__Excerpted text__.
Ah…now there’s a title…
That snowflake, I caught on my tongue instead of my hand.
Totally worth all the plops.

 

 

 

 

 

 

Point of View Experiment with “Normal’s Menace,” Phase 1

The wrong point of view can ruin the most fantastic of stories. Maybe you jump from character to character too much. Maybe the character you designated as narrator has taken over the story, or that particular character can’t possibly be present for the necessary plot points.

This is the quandary I’m in now with a bit of short fiction. I’m not even sure I want to use the title “Normal’s Menace.” But then, I’m not even sure I want to tell it with the narrator I currently have.

Well, like any scientific experiment, the process of elimination will show me which voice best serves the story. Since you’ve been patient enough with my brainstorming through music and photography, let’s continue on through this, my first draft.

Normal’s Menace

I loved Captain Whiskers. He was the best thing to come from Quiet Mound. You don’t know where that is, because it’s on my farm and you shouldn’t be going all over it unless you got a snowmobile, I guess, but Daddy hates those things, and he shot at one when he thought it was a bear, so it’s just not a good idea to come here.

You can sort of see it past the first field. I see it, anyway. I always look at it when I wait for the bus in winter. Hard to do anything else when you’re in a snow suit. Mom’s gotta yank my arms through the straps of my backpack, but it’s up to me not to drop my She-Ra lunchbox. She’s the Princess of Power, you know. You drop She-Ra, the Evil Horde wins.

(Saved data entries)
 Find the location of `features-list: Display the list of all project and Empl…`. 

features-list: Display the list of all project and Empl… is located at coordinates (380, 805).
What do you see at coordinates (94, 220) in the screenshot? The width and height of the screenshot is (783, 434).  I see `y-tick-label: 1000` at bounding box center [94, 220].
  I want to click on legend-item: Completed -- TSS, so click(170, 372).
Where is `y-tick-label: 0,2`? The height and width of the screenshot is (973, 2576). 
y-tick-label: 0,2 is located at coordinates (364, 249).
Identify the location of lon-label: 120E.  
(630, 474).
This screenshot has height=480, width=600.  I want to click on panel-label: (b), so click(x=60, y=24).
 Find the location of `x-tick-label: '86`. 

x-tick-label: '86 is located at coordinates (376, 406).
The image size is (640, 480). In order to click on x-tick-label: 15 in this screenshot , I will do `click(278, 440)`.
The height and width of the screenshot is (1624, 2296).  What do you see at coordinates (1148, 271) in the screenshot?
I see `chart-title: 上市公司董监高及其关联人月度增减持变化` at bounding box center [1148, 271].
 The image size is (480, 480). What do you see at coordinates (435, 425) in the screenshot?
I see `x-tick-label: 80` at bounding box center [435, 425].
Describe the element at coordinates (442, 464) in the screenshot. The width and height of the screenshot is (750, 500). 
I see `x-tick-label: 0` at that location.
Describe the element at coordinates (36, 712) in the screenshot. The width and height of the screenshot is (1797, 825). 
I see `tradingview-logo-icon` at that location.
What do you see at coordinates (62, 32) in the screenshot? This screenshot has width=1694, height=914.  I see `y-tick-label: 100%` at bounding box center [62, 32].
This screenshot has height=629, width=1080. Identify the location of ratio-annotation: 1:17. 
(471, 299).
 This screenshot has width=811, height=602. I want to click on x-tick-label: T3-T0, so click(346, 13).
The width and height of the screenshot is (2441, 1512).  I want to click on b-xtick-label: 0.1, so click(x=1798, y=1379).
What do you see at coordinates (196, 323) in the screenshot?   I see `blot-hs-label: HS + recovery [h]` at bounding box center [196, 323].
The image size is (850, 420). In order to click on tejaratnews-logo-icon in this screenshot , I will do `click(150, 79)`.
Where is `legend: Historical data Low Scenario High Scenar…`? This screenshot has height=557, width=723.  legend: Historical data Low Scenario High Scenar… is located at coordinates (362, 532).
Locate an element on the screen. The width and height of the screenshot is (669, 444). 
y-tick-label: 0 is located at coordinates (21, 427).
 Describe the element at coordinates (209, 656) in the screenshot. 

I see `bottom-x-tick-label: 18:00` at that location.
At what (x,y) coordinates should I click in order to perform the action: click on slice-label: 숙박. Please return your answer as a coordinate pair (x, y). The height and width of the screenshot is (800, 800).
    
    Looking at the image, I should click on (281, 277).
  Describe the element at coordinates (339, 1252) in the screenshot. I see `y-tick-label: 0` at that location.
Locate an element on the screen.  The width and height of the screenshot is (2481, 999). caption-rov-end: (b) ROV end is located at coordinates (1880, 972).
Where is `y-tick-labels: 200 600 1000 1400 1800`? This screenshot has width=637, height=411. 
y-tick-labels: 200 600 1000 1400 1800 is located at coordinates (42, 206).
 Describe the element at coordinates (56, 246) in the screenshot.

__Complete the following__.
1. According to the point-of-view excerpt, what did Daddy once shoot at, and what did he think it was?
2. Duplicate the passage of the point-of-view excerpt that opens with the words containing "The wrong point" and closes with "I currently have.".
3. Render this sentence from the point-of-view excerpt in Spanish: "The wrong point of view can ruin the most fantastic of stories."
The listing was taken from a separate source and is unrelated to the text.

__Answers by item number__.
1. He shot at a snowmobile because he thought it was a bear.

2.
The wrong point of view can ruin the most fantastic of stories. Maybe you jump from character to character too much. Maybe the character you designated as narrator has taken over the story, or that particular character can’t possibly be present for the necessary plot points.

This is the quandary I’m in now with a bit of short fiction. I’m not even sure I want to use the title “Normal’s Menace.” But then, I’m not even sure I want to tell it with the narrator I currently have.

3. El punto de vista equivocado puede arruinar la más fantástica de las historias.